How to Meaningfully Explain Neurofeedback
I often get asked – How do you explain neurofeedback to clients? To your family? To just about anyone who hasn’t heard of it before. And this is what I find works. It’s not an elevator pitch.
This is for people who genuinely want to understand it.
Neurofeedback, in many ways, is like yoga for the brain – it’s a practice where you learn to change your mindset, emotions, brain, etc. In Yoga, you don’t get into postures so you can stay there all day, you get into postures for what you can learn from them and take with you the rest of your day. The same idea applies to neurofeedback.
Neurofeedback uses learning principals and EEG biofeedback to help you change how the neurons in your brain fire, communicate with each other and much more – right in the office. Often you want to make less slow wave, less fast wave and more calm content waves. This affects the underlying arousal level and optimizes how our nervous system organizes all our functioning. You do this through the feedback provided to you in a computer game – with your brain as the controller. As you adjust your brain waves based on the feedback you’re getting, your brain and nervous system become more regulated and targeted symptoms can reduce or go away completely.
A lot of the process of learning is unconscious, much like Yoga. By setting the intention of wanting the game to work and trying to relax, while still staying focused, your brain will try different things until it gets the reward and take care of the deep learning.

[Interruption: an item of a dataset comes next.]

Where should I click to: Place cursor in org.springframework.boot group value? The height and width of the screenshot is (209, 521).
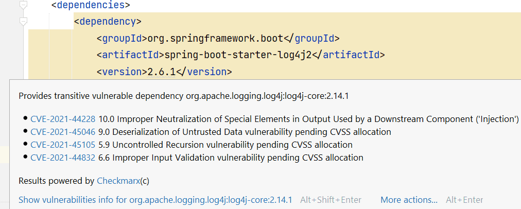click(x=214, y=39)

After your session, much like after your Yoga class, you don’t try to go around all day imagining the pose or in neurofeedback – the game, but rather your brain learns a new way of being that you just exist in – with enough practice.
This is why we call neurofeedback a “bottom-up” process. Neurofeedback engages the body (which includes the brain) to change the whole system. The brain is at the root of almost everything that goes on in the brain, body and mind. So rather than using our thoughts (ie: CBT Therapy) or body (ie: Yoga, Deep Breathing, etc) to try and change the brain – we go directly to the source and show it how to change. Those other aspects are important too but they work a lot better when the source – the brain – is cooperating rather than fighting the healing you’re trying to provide.
Neurofeedback is often the catalyst for all other therapeutic work to finally make an impact or take hold.